WHAT YOU SHOULD DO -
Scan the entries below for the string "will" and copy every line where it turns up.

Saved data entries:
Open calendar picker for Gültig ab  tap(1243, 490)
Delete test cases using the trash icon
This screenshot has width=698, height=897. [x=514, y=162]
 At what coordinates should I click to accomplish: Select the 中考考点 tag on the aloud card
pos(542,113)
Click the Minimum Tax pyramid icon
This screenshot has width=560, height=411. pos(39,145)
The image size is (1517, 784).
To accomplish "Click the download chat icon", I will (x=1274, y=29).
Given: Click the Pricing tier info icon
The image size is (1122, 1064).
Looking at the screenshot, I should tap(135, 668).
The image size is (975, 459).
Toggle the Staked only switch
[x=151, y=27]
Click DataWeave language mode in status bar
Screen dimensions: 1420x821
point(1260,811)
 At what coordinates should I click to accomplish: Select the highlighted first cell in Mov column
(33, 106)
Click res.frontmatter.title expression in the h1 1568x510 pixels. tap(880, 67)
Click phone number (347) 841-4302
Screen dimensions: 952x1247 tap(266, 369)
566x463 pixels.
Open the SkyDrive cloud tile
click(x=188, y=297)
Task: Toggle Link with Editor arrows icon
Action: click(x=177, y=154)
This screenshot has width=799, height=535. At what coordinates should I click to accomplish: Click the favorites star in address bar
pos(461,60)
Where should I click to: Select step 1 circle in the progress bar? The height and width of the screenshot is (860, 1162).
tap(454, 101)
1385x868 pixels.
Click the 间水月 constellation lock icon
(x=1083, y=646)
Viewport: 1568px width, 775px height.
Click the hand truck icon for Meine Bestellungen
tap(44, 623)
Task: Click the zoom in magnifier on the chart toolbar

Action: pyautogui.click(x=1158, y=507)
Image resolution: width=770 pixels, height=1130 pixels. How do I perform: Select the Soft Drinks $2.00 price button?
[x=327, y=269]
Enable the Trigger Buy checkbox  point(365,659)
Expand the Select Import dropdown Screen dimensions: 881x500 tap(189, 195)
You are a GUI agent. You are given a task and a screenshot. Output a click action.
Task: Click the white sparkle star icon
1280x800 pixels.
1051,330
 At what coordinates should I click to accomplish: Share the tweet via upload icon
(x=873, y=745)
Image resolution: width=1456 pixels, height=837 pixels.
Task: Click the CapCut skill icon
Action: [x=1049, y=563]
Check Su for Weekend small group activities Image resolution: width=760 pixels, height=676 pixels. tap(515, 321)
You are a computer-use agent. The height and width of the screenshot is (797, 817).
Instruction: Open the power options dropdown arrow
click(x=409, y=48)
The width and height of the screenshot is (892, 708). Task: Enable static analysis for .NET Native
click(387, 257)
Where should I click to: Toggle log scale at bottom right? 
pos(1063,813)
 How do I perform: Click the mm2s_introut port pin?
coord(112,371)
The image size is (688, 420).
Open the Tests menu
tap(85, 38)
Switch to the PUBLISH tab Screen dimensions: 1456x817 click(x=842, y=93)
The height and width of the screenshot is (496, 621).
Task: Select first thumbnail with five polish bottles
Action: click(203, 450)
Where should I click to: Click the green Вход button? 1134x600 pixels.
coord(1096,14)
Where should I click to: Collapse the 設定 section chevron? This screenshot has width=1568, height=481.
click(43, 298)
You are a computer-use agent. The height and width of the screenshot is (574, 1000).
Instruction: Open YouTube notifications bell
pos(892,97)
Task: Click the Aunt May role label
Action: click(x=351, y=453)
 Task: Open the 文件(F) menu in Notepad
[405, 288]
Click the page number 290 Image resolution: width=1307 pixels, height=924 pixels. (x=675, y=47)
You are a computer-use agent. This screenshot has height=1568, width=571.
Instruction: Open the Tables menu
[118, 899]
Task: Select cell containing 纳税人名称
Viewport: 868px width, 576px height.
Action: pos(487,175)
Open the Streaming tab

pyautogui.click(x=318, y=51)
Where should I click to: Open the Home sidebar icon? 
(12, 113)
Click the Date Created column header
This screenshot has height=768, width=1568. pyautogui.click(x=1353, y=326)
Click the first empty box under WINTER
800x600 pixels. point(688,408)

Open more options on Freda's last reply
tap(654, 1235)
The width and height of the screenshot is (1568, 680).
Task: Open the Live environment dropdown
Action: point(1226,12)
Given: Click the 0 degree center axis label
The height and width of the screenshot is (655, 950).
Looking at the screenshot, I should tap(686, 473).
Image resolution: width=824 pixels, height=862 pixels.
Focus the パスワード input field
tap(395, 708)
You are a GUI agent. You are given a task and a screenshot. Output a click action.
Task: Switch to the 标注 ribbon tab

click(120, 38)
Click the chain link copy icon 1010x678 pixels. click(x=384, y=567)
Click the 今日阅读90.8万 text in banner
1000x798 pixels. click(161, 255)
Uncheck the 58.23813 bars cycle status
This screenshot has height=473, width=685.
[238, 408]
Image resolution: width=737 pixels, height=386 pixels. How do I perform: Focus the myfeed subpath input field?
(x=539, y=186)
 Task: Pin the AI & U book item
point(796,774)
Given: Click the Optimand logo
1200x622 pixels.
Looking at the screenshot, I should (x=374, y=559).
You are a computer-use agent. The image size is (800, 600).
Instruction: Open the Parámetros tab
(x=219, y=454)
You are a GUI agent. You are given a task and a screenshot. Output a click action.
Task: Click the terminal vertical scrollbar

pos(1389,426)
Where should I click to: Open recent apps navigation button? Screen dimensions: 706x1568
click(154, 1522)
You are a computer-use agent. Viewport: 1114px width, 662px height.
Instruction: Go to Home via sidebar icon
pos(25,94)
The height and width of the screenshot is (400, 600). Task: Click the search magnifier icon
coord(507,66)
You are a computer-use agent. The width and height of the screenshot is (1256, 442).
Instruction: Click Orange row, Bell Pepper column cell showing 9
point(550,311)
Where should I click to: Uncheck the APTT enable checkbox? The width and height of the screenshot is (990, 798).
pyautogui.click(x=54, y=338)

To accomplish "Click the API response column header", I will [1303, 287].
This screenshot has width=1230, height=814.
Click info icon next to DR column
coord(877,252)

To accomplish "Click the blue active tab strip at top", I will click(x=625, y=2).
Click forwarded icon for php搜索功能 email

TASK OUTPUT -
To accomplish "Click the download chat icon", I will (x=1274, y=29).
To accomplish "Click the API response column header", I will [1303, 287].
To accomplish "Click the blue active tab strip at top", I will click(x=625, y=2).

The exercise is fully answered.